September 6, 2022

Key Ingredients for Coding

By Itay Pahima, VP of R&D

There is No “I” in Team

Inspire. Empower. Trust. Honesty. These four legs are foundational for a strong, successful team. You might have thought that what makes a great team is comprised of coding ninjas. A team of experienced engineers is obviously helpful, but the whole only becomes greater than the sum of its parts when you have a team with these four strong legs.

You know that feeling. That rush of adrenaline and sense of accomplishment. You’ve spent hours thinking, writing, testing and reconfiguring, but then you reach that moment. You did it. You’ve built [insert accomplishment], and it works. And it feels so good. Problem solving euphoria is legit.

I spent years preparing to be a software engineer. I studied in university, took on projects, and hit the ground running. I took on challenges because I knew that by doing the work I would learn and grow. There is no better way.

Landing the Dream Job

I crept up the ladder from junior developer to more senior positions and eventually VP of R&D. Had my years of hard work in the rat race finally paid off?

I had made it and knew everything that I needed to know. After all, I came with years of experience.

But hold on, how did my workload just doubled? I was still doing my previous job, but I was also spending hours managing a team! The rush of solving a technical problem had been replaced by sheer exhaustion.

Everything that I had learned over the years had nothing to do with being a manager. It wasn’t just a new position; it was a whole new field! 

Back to School

My professional education had only just begun.

Whether you are aspiring to be a manager of software engineers or recently landed the job, this is for you. I have learned several lessons that were not covered in school or through spending years knee deep in code.

I define success as getting the job done correctly and efficiently, but most importantly, with my team.

Employee retention is critical to my success and the company’s success. The fact that I measure employee retention in years rather than months is my greatest accomplishment as a manager. Here’s what I’ve learnt along the way.

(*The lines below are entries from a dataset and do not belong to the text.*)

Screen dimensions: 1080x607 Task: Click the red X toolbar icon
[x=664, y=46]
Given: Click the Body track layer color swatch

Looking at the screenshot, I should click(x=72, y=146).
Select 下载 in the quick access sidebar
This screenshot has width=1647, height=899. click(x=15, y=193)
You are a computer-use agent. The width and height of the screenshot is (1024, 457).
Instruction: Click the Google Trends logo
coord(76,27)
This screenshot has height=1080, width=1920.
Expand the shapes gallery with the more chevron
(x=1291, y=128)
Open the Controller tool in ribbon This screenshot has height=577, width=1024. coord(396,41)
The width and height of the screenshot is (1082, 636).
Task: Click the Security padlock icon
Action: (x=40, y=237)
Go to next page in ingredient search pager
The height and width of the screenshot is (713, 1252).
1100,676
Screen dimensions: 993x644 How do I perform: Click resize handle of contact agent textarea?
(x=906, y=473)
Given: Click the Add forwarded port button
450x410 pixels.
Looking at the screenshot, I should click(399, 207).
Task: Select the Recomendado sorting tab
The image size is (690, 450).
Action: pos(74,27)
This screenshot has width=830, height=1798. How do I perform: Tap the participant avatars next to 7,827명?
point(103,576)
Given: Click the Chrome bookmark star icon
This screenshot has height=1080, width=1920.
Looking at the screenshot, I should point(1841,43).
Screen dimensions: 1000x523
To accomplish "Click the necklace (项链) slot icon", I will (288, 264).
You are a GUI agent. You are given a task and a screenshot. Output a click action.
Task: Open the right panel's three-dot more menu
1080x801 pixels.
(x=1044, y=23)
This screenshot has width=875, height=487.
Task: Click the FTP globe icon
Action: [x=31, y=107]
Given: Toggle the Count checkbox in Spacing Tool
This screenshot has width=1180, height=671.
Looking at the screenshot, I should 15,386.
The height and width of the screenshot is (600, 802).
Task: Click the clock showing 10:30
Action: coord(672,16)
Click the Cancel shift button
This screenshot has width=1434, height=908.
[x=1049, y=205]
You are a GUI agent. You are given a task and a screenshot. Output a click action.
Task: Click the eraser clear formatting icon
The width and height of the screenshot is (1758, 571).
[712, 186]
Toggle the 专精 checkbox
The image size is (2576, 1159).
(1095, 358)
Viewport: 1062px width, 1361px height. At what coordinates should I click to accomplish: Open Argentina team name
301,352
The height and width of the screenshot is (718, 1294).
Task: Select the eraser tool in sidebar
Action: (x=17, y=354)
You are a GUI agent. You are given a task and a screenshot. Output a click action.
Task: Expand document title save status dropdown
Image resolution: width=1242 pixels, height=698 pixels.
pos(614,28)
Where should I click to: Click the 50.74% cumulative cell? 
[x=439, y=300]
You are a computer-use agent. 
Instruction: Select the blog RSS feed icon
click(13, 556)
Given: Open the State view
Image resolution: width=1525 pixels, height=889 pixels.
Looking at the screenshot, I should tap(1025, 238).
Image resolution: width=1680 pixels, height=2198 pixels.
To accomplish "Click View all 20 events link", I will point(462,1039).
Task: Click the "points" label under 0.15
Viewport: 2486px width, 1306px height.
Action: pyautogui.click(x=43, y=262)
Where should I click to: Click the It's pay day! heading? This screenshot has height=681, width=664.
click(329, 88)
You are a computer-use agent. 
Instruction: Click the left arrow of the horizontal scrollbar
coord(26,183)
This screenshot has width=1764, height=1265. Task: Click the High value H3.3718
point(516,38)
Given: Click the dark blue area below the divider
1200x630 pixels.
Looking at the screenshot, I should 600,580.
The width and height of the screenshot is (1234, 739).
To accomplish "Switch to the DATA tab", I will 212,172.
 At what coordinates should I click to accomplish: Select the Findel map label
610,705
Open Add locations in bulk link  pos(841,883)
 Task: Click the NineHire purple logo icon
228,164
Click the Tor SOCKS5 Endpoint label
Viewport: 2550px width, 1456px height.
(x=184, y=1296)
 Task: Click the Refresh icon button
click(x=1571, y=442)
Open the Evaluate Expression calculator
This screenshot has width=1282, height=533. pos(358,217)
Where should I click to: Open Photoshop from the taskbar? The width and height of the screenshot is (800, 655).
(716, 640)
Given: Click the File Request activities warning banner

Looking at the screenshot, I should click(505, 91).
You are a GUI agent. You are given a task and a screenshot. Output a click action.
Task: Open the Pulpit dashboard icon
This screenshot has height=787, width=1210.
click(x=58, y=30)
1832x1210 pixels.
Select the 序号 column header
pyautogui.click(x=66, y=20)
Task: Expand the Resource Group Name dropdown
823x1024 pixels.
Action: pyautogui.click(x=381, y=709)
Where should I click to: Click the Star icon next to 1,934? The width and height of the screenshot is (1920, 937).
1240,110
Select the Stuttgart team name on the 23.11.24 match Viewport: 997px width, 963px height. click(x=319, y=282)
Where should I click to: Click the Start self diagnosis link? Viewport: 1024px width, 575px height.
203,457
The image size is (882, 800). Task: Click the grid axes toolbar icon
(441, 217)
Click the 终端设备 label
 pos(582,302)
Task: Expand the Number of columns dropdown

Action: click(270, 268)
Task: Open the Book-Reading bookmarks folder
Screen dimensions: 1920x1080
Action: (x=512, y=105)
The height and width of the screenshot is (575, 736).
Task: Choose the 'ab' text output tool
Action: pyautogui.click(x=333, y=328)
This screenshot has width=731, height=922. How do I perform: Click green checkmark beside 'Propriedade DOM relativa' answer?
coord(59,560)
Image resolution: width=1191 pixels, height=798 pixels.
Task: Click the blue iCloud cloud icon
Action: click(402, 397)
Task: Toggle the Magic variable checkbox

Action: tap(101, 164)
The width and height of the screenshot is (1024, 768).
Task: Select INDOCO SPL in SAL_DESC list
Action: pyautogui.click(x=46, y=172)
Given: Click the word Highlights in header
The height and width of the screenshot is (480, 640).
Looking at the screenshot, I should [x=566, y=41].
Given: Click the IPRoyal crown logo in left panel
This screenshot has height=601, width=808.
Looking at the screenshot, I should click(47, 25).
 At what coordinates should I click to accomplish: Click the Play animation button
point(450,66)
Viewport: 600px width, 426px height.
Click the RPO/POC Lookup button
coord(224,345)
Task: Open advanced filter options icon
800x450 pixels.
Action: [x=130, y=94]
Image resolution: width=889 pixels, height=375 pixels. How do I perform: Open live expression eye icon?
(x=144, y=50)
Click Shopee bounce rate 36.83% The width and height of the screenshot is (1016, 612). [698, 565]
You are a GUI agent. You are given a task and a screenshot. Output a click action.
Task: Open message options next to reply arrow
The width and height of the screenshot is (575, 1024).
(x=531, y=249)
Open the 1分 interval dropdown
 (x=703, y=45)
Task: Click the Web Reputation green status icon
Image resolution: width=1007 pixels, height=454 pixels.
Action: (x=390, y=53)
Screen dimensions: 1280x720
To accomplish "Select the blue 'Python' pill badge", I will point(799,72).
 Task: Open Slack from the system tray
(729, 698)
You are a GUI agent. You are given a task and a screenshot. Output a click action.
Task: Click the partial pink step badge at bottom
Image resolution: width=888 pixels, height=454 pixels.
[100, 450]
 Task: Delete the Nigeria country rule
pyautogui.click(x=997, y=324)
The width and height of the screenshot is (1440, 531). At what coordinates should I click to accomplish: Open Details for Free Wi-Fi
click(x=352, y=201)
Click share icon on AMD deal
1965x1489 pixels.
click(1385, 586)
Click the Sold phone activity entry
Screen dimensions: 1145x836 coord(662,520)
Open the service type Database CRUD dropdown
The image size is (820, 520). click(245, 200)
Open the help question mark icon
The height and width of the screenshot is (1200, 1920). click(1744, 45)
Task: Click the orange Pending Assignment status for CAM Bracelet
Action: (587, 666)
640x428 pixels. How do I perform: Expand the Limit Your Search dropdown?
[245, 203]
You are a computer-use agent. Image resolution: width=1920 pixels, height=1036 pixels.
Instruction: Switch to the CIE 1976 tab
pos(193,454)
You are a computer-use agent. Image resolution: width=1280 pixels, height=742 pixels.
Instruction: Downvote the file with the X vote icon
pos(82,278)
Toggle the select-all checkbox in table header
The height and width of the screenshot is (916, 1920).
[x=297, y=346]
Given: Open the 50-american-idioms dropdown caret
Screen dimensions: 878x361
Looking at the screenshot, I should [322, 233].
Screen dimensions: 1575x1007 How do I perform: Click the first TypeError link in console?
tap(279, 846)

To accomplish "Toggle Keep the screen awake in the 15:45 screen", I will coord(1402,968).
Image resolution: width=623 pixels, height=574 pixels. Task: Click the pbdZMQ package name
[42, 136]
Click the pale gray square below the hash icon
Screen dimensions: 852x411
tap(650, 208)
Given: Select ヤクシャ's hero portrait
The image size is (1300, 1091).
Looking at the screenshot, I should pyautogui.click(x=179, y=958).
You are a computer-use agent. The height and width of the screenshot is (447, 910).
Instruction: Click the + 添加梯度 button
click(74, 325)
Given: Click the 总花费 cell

  • Trust is critical. Your team will step up to the plate if you believe in them. How do you demonstrate trust? Give them more responsibility. When I started as a manager, I did research and came up with an architecture plan and assignments for the team. I realized that the way for developers to have work satisfaction was to wrestle with the challenges on their own and experience the rush of solving a solution with so many factors to consider on their own.
  • Empowerment. I empower my team members to own the process from beginning to end now. As a result, they have learned, grown, and expanded their skillsets and portfolios. And they are still here at years later.
  • Breathe. Be kind to yourself. Realize that management is its own field of study. Of course you have what to learn! Take time to read, learn and speak to colleagues who have made the transition. You are not alone in finding yourself in a work transition that requires you to learn. Embrace the opportunity.
  • You can’t do it all. Nobody can.
  • You are not more efficient than a whole team. Learn to delegate
  • Your job is to help the team learn, grow and succeed. Their success is your success. The proof is in the pudding. Focus on allowing your team to grow both individually and collectively.
  • Your words are heard differently when you are a codeveloper from when you are a manager. Be aware, thoughtful and sensitive when delivering direction and feedback. Get to know your team. You will get to know strengths, areas for improvement and what motivates people.
  • Communication. Applaud good work and only criticize in a way that will encourage and motivate. The best way to encourage growth is for your team to learn with you and not just from you.

Your work satisfaction experience will be different. As a developer when everything clicks into place and runs smoothly you are golden. As a manager, it is more difficult to see your impact and achievements.

While of course product is still a priority, my most important focus is on people.

Remember the rush I used to feel when problem solving code? Now I still get a rush when problems are solved, and a challenge is overcome. But nowadays I share that exhilaration with my team.

How about you? How have you made the transition from developer to manager of developers?

About Author: Itay Pahima, VP of R&D

Itay brings broad experience with cutting edge technologies across an array of business scenarios, from native applications to high-scale cloud apps serving enterprise customers worldwide.

Itay is skilled in databases, full-stack development, web applications, front-end development and agile methodologies. He is a strong product management professional with a BS in Computer Software Engineering from Jerusalem College of Engineering.